(Stored dataset items)
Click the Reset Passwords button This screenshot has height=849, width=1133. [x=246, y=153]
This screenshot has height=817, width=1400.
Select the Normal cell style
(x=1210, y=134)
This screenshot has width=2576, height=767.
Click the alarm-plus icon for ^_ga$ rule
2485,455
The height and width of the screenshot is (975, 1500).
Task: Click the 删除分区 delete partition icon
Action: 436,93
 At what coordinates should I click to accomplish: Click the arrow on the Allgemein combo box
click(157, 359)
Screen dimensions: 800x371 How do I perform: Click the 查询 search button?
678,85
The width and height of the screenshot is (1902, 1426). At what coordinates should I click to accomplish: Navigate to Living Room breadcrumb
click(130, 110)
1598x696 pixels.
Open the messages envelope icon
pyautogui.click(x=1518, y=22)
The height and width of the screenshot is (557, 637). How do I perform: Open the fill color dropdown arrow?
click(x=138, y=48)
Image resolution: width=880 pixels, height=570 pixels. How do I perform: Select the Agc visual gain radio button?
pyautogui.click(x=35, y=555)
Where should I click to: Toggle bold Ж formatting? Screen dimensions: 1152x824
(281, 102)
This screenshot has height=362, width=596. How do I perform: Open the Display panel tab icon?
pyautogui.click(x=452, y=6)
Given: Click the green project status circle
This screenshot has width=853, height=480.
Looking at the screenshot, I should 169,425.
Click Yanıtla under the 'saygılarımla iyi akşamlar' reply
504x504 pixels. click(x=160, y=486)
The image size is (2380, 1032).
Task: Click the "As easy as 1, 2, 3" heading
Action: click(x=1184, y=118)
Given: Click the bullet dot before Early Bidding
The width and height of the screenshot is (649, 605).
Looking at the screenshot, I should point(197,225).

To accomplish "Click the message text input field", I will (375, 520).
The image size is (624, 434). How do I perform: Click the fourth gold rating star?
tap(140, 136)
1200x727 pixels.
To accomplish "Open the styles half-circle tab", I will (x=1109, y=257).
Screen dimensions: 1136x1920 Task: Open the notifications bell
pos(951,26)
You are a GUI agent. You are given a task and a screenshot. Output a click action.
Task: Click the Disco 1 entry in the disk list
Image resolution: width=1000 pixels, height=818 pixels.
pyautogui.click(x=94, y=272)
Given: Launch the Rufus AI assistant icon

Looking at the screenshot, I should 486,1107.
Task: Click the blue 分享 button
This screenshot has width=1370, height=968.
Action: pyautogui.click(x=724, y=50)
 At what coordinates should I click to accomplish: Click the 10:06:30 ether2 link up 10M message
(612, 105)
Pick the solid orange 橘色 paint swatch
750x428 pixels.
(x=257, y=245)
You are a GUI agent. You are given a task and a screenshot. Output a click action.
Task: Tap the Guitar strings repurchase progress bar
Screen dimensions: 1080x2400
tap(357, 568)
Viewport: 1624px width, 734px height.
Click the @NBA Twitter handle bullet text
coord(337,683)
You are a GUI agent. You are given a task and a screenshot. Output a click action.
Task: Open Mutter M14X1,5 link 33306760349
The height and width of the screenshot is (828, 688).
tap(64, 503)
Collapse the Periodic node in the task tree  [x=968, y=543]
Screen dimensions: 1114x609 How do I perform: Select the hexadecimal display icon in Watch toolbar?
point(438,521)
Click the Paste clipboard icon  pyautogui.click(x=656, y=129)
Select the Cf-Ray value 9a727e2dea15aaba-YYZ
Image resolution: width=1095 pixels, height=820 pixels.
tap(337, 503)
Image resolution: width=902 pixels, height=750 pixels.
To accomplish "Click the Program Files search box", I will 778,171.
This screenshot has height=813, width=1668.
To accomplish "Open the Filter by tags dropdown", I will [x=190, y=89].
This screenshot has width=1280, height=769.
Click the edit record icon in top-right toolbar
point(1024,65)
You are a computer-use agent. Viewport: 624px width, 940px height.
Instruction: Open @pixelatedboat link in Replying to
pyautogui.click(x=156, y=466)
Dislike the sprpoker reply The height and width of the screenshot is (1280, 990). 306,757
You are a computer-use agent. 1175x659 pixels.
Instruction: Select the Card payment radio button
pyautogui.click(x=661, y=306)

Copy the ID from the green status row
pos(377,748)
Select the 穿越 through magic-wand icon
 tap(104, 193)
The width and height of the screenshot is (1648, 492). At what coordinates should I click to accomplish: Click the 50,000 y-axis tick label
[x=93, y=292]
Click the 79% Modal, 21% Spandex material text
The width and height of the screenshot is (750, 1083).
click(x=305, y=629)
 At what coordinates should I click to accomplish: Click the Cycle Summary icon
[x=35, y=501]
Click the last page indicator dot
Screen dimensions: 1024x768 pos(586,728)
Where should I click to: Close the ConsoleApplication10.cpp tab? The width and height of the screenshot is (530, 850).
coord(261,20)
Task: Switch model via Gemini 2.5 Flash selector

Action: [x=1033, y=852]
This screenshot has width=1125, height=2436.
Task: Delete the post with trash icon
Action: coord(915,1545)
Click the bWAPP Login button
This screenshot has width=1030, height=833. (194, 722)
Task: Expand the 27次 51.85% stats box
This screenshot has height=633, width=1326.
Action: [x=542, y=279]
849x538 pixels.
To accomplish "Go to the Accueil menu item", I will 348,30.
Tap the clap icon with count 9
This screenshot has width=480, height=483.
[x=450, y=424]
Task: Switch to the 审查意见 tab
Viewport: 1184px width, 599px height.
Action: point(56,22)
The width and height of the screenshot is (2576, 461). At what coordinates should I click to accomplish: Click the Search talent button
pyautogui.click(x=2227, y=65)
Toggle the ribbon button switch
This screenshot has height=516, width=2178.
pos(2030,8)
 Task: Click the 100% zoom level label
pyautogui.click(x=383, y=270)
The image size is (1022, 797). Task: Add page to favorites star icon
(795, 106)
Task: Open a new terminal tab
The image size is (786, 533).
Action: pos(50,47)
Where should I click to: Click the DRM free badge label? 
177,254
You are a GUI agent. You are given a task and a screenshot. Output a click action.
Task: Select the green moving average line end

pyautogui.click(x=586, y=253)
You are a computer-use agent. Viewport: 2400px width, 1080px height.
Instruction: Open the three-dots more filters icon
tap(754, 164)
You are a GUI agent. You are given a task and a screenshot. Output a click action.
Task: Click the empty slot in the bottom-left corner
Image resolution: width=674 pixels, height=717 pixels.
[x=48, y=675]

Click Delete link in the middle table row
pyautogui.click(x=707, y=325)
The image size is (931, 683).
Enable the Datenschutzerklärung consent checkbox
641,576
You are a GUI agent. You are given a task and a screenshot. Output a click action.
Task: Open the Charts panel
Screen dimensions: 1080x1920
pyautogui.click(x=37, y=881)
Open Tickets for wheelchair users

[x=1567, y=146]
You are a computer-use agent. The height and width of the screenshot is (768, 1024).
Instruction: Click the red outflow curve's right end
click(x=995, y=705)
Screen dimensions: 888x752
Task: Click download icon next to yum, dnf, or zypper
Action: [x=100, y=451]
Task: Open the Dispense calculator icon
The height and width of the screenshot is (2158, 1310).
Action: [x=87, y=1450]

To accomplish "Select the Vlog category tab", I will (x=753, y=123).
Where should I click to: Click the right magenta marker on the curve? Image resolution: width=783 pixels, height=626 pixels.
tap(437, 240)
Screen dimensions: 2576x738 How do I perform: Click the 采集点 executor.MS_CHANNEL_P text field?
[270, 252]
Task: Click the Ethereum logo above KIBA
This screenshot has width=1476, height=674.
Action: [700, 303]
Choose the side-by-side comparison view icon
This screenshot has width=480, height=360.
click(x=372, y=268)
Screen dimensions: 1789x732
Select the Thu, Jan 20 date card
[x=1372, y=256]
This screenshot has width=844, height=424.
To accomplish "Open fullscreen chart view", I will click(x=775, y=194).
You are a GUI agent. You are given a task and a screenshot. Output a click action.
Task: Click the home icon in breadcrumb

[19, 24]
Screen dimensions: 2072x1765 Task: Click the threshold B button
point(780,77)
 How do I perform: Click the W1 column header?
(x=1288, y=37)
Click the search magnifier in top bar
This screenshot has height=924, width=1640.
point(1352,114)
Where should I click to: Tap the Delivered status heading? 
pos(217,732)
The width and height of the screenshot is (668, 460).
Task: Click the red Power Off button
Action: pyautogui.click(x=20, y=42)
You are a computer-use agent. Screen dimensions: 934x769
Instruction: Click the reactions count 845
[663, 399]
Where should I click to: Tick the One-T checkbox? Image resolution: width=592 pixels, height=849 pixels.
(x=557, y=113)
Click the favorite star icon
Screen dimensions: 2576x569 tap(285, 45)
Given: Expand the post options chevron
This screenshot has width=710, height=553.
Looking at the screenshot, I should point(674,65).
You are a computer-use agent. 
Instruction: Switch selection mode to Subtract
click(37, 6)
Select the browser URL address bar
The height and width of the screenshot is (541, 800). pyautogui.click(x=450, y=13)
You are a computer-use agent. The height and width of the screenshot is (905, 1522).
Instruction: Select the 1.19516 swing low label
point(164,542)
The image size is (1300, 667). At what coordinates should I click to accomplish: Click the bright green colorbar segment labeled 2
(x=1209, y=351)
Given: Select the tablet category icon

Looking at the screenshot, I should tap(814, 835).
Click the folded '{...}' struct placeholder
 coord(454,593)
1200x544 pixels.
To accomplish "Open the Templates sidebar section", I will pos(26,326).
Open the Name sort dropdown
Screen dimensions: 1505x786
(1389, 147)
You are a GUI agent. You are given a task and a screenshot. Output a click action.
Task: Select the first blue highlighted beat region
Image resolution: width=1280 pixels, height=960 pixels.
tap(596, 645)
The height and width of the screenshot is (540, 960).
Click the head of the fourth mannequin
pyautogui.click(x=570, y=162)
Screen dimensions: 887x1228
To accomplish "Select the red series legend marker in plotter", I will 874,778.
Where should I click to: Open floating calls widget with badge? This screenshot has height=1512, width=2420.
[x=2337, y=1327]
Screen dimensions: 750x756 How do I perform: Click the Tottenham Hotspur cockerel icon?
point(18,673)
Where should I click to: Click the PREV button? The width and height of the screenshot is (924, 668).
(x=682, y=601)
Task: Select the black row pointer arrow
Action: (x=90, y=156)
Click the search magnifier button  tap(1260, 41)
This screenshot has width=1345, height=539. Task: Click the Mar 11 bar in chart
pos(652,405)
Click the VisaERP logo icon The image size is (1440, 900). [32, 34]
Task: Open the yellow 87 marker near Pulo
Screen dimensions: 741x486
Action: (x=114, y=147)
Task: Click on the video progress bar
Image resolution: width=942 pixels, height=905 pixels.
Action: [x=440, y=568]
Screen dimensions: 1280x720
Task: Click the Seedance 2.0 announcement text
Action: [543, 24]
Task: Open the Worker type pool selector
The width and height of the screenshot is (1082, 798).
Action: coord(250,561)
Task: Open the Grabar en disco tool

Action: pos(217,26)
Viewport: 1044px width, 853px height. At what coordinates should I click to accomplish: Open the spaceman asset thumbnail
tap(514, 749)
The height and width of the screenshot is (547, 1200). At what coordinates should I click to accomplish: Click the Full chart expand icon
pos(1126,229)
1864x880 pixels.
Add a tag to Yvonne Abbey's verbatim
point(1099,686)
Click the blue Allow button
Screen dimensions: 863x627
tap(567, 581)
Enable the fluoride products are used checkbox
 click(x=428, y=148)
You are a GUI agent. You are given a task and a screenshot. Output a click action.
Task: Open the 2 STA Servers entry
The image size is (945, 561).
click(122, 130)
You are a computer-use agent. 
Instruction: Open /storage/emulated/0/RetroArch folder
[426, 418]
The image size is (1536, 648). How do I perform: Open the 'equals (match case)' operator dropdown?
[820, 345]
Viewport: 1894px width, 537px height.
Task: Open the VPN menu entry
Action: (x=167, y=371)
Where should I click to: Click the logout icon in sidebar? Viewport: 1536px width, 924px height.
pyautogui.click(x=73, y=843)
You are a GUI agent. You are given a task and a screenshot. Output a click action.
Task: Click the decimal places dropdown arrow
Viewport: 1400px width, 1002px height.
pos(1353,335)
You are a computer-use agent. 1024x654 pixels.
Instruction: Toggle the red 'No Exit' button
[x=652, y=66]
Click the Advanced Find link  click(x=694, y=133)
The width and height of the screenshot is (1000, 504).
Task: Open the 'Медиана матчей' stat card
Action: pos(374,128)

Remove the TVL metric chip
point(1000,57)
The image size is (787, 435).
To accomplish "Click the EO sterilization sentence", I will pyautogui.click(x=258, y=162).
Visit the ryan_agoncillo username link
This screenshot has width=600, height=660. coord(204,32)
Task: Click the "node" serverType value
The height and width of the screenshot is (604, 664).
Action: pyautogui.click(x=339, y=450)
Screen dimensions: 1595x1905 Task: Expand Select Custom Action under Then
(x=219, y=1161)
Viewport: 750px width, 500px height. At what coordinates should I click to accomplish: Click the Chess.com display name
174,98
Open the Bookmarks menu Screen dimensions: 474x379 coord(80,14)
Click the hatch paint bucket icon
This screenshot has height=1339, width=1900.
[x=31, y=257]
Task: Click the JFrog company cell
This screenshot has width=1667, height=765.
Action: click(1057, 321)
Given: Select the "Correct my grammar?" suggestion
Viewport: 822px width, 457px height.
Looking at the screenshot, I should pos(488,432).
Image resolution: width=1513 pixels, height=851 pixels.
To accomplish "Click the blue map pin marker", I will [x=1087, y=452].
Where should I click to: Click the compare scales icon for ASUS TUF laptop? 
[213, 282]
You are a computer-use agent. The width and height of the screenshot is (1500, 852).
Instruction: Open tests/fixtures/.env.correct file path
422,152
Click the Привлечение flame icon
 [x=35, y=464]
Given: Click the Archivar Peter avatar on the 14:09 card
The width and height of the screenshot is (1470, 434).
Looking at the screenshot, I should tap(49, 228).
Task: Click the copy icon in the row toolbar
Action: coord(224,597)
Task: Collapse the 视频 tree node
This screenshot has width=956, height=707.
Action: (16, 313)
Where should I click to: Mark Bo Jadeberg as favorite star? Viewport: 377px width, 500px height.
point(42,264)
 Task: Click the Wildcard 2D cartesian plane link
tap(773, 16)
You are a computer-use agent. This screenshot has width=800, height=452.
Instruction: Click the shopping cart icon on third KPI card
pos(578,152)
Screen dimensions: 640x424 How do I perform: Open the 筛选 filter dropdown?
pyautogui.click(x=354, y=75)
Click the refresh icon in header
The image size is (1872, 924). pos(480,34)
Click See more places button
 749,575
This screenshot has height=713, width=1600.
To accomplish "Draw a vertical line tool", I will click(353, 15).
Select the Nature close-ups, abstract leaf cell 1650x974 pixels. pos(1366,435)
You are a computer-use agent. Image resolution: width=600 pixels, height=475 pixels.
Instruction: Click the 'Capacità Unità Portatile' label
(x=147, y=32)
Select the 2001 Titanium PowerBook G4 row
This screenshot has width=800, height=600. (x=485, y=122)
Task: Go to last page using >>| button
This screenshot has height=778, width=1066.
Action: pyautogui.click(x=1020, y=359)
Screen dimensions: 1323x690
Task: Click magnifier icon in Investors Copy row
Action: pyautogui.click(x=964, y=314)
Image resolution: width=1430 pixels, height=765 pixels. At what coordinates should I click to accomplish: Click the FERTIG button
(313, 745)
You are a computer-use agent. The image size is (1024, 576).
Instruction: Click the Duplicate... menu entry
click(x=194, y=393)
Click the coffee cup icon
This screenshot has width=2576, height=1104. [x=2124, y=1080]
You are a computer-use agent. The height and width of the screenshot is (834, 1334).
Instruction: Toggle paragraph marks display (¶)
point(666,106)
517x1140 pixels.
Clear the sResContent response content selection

# Exercise objective
All lines above between those holding "Where should I click to: Click the PREV" and "Click the search magnifier button", inclusive, must be set down unchanged, and no other line may be included.

# Reply
Where should I click to: Click the PREV button? The width and height of the screenshot is (924, 668).
(x=682, y=601)
Task: Select the black row pointer arrow
Action: (x=90, y=156)
Click the search magnifier button  tap(1260, 41)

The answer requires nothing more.